* start Supplied data *

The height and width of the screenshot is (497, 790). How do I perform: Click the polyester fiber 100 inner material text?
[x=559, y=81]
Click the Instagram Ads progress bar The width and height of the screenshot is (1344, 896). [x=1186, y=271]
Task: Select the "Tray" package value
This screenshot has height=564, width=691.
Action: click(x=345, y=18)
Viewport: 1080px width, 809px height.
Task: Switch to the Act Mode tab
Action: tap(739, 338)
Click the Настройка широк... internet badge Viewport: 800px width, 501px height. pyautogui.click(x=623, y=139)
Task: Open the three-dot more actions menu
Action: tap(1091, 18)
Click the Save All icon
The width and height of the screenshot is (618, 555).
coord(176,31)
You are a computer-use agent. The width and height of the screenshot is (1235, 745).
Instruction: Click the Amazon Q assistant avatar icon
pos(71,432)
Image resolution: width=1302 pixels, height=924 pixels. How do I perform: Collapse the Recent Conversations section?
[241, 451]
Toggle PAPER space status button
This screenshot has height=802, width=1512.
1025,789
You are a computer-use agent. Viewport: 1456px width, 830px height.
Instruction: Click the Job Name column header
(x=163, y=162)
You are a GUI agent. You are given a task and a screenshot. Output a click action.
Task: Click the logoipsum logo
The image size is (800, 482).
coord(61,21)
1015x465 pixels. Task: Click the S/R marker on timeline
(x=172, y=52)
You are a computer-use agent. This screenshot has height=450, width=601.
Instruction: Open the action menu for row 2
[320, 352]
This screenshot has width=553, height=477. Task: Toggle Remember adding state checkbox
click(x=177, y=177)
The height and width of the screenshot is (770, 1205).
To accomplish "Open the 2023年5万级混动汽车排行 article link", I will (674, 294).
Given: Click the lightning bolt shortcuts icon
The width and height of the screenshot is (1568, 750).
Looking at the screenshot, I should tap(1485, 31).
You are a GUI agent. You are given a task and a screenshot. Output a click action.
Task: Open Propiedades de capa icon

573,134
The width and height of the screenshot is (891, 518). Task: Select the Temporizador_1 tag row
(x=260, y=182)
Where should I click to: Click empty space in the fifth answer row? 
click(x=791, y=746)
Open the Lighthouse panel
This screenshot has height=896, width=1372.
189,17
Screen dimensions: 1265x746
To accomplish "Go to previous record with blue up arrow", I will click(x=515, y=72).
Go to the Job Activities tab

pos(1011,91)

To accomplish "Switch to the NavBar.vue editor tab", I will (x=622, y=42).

* end Supplied data *

Instructions for the task =
Recast all of the material above as a Markdown table with two columns, Row for the row number and Line for the line itself. Leave out blank lines.

Response to the task =
| Row | Line |
|---|---|
| 1 | The height and width of the screenshot is (497, 790). How do I perform: Click the polyester fiber 100 inner material text? |
| 2 | [x=559, y=81] |
| 3 | Click the Instagram Ads progress bar The width and height of the screenshot is (1344, 896). [x=1186, y=271] |
| 4 | Task: Select the "Tray" package value |
| 5 | This screenshot has height=564, width=691. |
| 6 | Action: click(x=345, y=18) |
| 7 | Viewport: 1080px width, 809px height. |
| 8 | Task: Switch to the Act Mode tab |
| 9 | Action: tap(739, 338) |
| 10 | Click the Настройка широк... internet badge Viewport: 800px width, 501px height. pyautogui.click(x=623, y=139) |
| 11 | Task: Open the three-dot more actions menu |
| 12 | Action: tap(1091, 18) |
| 13 | Click the Save All icon |
| 14 | The width and height of the screenshot is (618, 555). |
| 15 | coord(176,31) |
| 16 | You are a computer-use agent. The width and height of the screenshot is (1235, 745). |
| 17 | Instruction: Click the Amazon Q assistant avatar icon |
| 18 | pos(71,432) |
| 19 | Image resolution: width=1302 pixels, height=924 pixels. How do I perform: Collapse the Recent Conversations section? |
| 20 | [241, 451] |
| 21 | Toggle PAPER space status button |
| 22 | This screenshot has height=802, width=1512. |
| 23 | 1025,789 |
| 24 | You are a computer-use agent. Viewport: 1456px width, 830px height. |
| 25 | Instruction: Click the Job Name column header |
| 26 | (x=163, y=162) |
| 27 | You are a GUI agent. You are given a task and a screenshot. Output a click action. |
| 28 | Task: Click the logoipsum logo |
| 29 | The image size is (800, 482). |
| 30 | coord(61,21) |
| 31 | 1015x465 pixels. Task: Click the S/R marker on timeline |
| 32 | (x=172, y=52) |
| 33 | You are a computer-use agent. This screenshot has height=450, width=601. |
| 34 | Instruction: Open the action menu for row 2 |
| 35 | [320, 352] |
| 36 | This screenshot has width=553, height=477. Task: Toggle Remember adding state checkbox |
| 37 | click(x=177, y=177) |
| 38 | The height and width of the screenshot is (770, 1205). |
| 39 | To accomplish "Open the 2023年5万级混动汽车排行 article link", I will (674, 294). |
| 40 | Given: Click the lightning bolt shortcuts icon |
| 41 | The width and height of the screenshot is (1568, 750). |
| 42 | Looking at the screenshot, I should tap(1485, 31). |
| 43 | You are a GUI agent. You are given a task and a screenshot. Output a click action. |
| 44 | Task: Open Propiedades de capa icon |
| 45 | 573,134 |
| 46 | The width and height of the screenshot is (891, 518). Task: Select the Temporizador_1 tag row |
| 47 | (x=260, y=182) |
| 48 | Where should I click to: Click empty space in the fifth answer row?  |
| 49 | click(x=791, y=746) |
| 50 | Open the Lighthouse panel |
| 51 | This screenshot has height=896, width=1372. |
| 52 | 189,17 |
| 53 | Screen dimensions: 1265x746 |
| 54 | To accomplish "Go to previous record with blue up arrow", I will click(x=515, y=72). |
| 55 | Go to the Job Activities tab |
| 56 | pos(1011,91) |
| 57 | To accomplish "Switch to the NavBar.vue editor tab", I will (x=622, y=42). |